Markey’s Google Tracker
Markey’s tracker for Google has an even more intrusive privacy policy than Facebook.
- Anonymous (Ad Views, Analytics, Browser Information, Cookie Data, Date/Time, Demographic Data, Hardware/Software Type, Internet Service Provider, Interaction Data, Page Views , Serving Domains.)
- Pseudonymous (IP Address (EU PII), Search History, Location Based Data, Device ID (EU PII).)
- PII (Name, Address, Phone Number, Email Address, Login, EU- IP Address, EU- Unique Device ID.)
- Sensitive (Financial Information, Health Information, Sensitive Data (details undisclosed))
All of this information can be shared with 3rd parties – even the financial and health data – under Google’s policy. Markey deploys DoubleClick, DoubleClick Ad Exchange Buyer, Google Analytics, Google Dynamic Remarketing, and Google+ trackers. Each tracker connects edmarkey.com users to Google.
The edmarkey.com Optimizely tracker is similar to the others regarding anonymous, pseudonymous, and PII, but it does not collect or share sensitive data.
Wyden Overshares with Ad Networks
Sen. Wyden’s campaign site, https://www.standtallforamerica.com, is much more sophisticated than Sen. Markey’s. For starters, it uses TLS encryption so no ISP can see what the visitors to the site are doing there. It also contains a larger body of surveillance code than the Markey site.
In addition to trackers for Google and Facebook that share sensitive health and financial data with third parties without disclosure, Wyden also surveils his visitors with trackers BlueKai,Cxense, ClearStream.TV, Dstillery, Eyeota, LiveRamp, Neustar Aggregate Knowledge, New Relic, PubMatic, RocketFuel, and ScoreCard Research Beacon.
While BlueKai, Clearstream,Cxense and Eyeota limit their collection to anonymous, aggregated, and pseudonymous data, the other trackers are quite intrusive. Neustar admits to collecting and sharing Financial Information, Social Security Number/Tax ID, and Health Information. New Relic, PubMatic, ScoreCard Research Beacon, and Dstillery all have policies similar to Neustar’s in terms of collection.

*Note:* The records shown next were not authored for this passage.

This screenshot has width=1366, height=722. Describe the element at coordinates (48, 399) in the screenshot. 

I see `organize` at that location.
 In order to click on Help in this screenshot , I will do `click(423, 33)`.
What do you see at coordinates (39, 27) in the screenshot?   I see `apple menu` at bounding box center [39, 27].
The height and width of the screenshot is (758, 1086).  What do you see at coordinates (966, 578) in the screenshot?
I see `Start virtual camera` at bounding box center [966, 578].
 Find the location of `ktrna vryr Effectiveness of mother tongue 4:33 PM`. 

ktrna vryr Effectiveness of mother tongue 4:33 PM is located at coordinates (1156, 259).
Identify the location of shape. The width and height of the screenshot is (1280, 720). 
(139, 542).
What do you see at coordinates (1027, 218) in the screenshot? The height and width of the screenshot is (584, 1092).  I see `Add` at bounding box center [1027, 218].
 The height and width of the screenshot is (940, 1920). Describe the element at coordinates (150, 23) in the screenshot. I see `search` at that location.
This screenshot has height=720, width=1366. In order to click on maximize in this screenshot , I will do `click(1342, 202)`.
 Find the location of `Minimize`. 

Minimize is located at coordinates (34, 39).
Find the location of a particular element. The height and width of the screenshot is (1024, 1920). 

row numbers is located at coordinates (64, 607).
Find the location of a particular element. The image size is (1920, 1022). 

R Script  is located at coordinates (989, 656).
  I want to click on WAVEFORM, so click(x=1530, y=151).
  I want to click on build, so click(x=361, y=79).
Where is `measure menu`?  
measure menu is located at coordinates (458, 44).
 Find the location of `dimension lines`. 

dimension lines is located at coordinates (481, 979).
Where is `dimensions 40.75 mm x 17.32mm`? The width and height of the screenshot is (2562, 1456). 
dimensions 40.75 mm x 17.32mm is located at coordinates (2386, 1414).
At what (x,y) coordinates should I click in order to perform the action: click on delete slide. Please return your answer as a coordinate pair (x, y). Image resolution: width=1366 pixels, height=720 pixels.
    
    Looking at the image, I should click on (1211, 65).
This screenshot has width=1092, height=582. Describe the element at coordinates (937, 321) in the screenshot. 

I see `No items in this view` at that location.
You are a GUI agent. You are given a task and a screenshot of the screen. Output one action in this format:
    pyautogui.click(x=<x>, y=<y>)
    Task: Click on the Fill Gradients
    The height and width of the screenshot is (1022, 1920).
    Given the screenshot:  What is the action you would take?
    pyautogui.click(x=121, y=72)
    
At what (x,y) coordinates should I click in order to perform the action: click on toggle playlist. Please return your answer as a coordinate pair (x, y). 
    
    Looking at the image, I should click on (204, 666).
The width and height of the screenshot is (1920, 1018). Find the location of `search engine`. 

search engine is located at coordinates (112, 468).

With respect to sharing, only New Relic and Pubmatic share sensitive information, but all of the others share PII. All in all, Wyden deploys 19 distinct trackers to share as much user information with third parties as possible. These third parties are not prominently disclosed on the site.
Can Google Track You Outside of google.com?
Yes. Does Google track you outside of google.com? Yes. Does Google share sensitive data about you with third parties it collects from sites like edmarkey.com and standtallforamerica.com? I don’t know that it does, but it’s entitled to by its privacy disclosures. And the same goes for a dozen other trackers unleashed on web users who visit these two sites.
So I would appreciate it if advocates of the Obama status quo would stop telling tall tales about tracking. The tracker networks see more than the ISPs do, especially where sites like standtallforamerica.com are concerned. This site feeds sensitive information to the tracker networks that they are free to sell. This was true before the FCC passed its ersatz privacy rules, after the rules were passed, and it will remain true after the phony rules are revoked.
But I’m willing to bet that the House debate will repeat the same fictions we heard from Markey and Wyden in the Senate.